そして幸か不幸か、私も今、主人公と同じ、無職で失業保険を受給中という同じ貧困の入口に立たされている。それがとにかく恐怖でしかなかった。
そして、同じ入口に立っていると仮定して
私は誰かに「助けて!」ってそう言えるのだろうか。
と自分に問うたときに
「いや、結構無理かも。」と思ってしまった。
とりあえず、この「結構無理かも。」の感情に、上記で挙げたような社会問題が今なお存在してしまっている原因があるような気がしたので、ここからは自分の個人的考察を綴っておきたい。
この「助けて!」あからさまに口にできる人ってこと日本において少ないと思ったので、わかりやすく病気に例えてみようと思う。
おそらく多くの人が、下記に書く病に常に伏してしまっている結果、「助けて!」ってその言葉が気軽に言えなくなってしまっているのではないかと私は思った。
人に迷惑をかけない病
もちろん例外や、年代によっての違いはあると思うが、きっと日本社会で生きてきたなら誰しもが一度は
「人様に迷惑をかけるな。」
と誰かに指摘された経験ってあるのではないかと思う。
こと、私は本当に幼少期の頃からずっと両親にこっぴどく言われ続けてきた言葉だった。両親ともに公務員だったので、もちろん体裁なるものは気にして生きなければならなかった立場だったのだろうけれど、、、。
公務員とか、お医者さんとか、結構固い職業についている親の子どもって言われがちなのかもしれない(あくまで個人的な私の偏見)。

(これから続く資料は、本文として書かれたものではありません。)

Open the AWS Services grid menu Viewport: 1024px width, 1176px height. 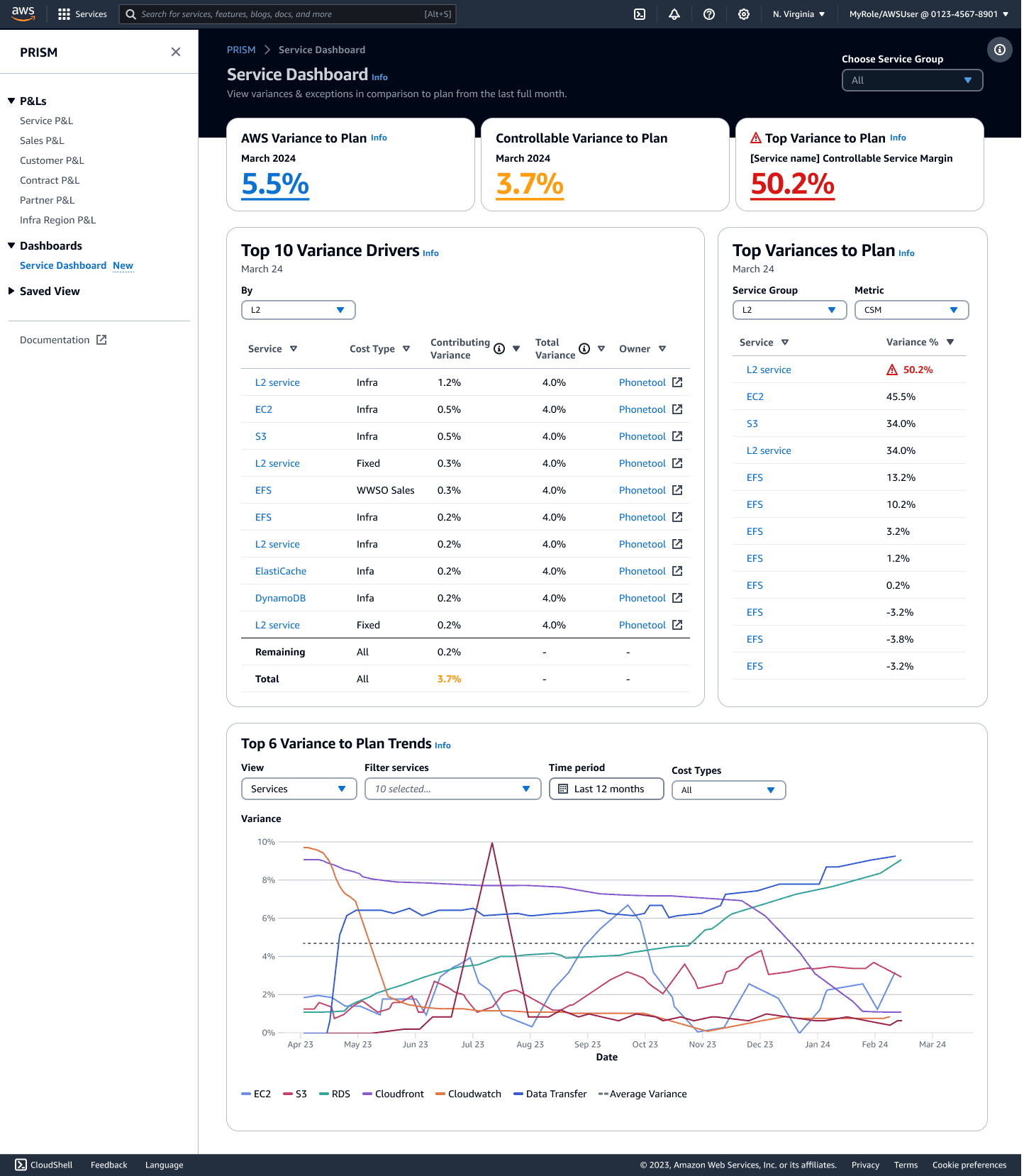point(64,14)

だから、あたりまえのようにずっとその言葉を信じて疑わずに、もはや無意識のレベルまで浸透させて、自分の行動を律して生きてきたのだけれど、よくよく考えてみれば、変な話だと思う。
だって、人ってそもそも生まれた時点で、まず母に迷惑をかけている。
出産のハードさを考慮すると、とんでもない迷惑だ。
金髪先生も「人という字は互いに支えあってヒトとなる。」と言っているように、字の成り立ちから考えても、人が迷惑をかけずに生きていくなんて無理な話で、たくさんの人たちとお互いに迷惑をかけあいながら、支え合いながら生きていくしかない。

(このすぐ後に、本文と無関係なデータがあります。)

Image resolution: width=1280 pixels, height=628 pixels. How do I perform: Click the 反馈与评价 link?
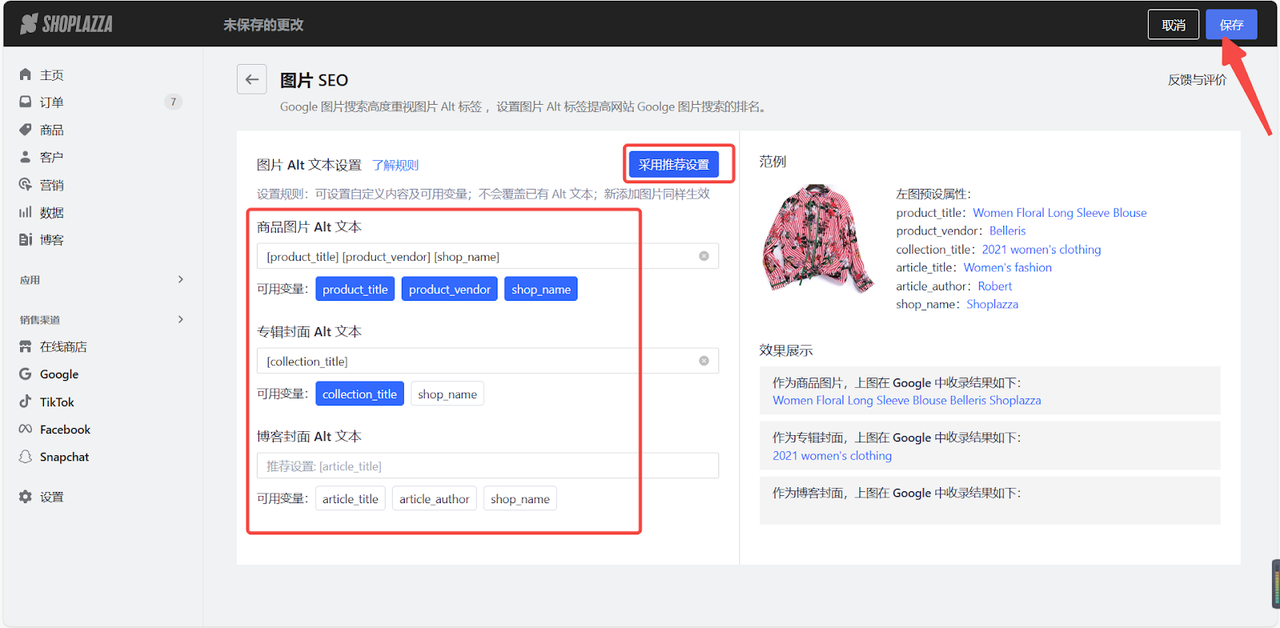click(1197, 79)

それなのに、特にこれといった明確な納得できる理由もなく
「人様に迷惑をかけるな。」
と言われて生きてきてしまうって、一体全体どんな風の吹き回しなのだろうかと思う。けれど、そんなことに気づいたのは、本当にここ最近で、幼少期に叩きこまれて20年以上、その病に伏して生きてきていたもんだからなかなかに治療法がない。そして、ここぞのピンチのときにいきなり症状が悪化して現れるからやっかいだ。
「誰かに頼りたい。けど、迷惑をかけてしまうかもしれない。」
そう思ったら最後、誰にも頼れずに気づいたら1人になってしまっているってこと結構私にはあった。けど、日本社会で生きていたらかなりの確率でありえる話なのではないかと思う。
自己責任病
そしてもう一つやっかいな病がある。
これもおそらく日本社会で生きているなら一度は誰かに言われたことがあるのではないだろうか。
「それって、自己責任だよね。」と。
この言葉の背景には必ず、先ほど挙げた「人に迷惑をかけない病」が根強くある。いわば、この「自己責任病」は、「人に迷惑をかけない病」と同じ種類の病気だ。私は完全に併発している。
どんなに理不尽な状況にあったとしても、別にそう人に直接的に言われていなかったとしても、自分が今困っているのは、苦しいのは、全部自分の責任だと考えてしまう。
みんな「ちゃんと」生きているのに、自分だけ「ちゃんと」生きていなかったからこうなってしまった。少し失敗しただけなのに、少し回り道してしまっただけなのに、少し休んでしまっただけなのに、それが別に誰のせいでもないはずなのに、全部が全部、自分の責任。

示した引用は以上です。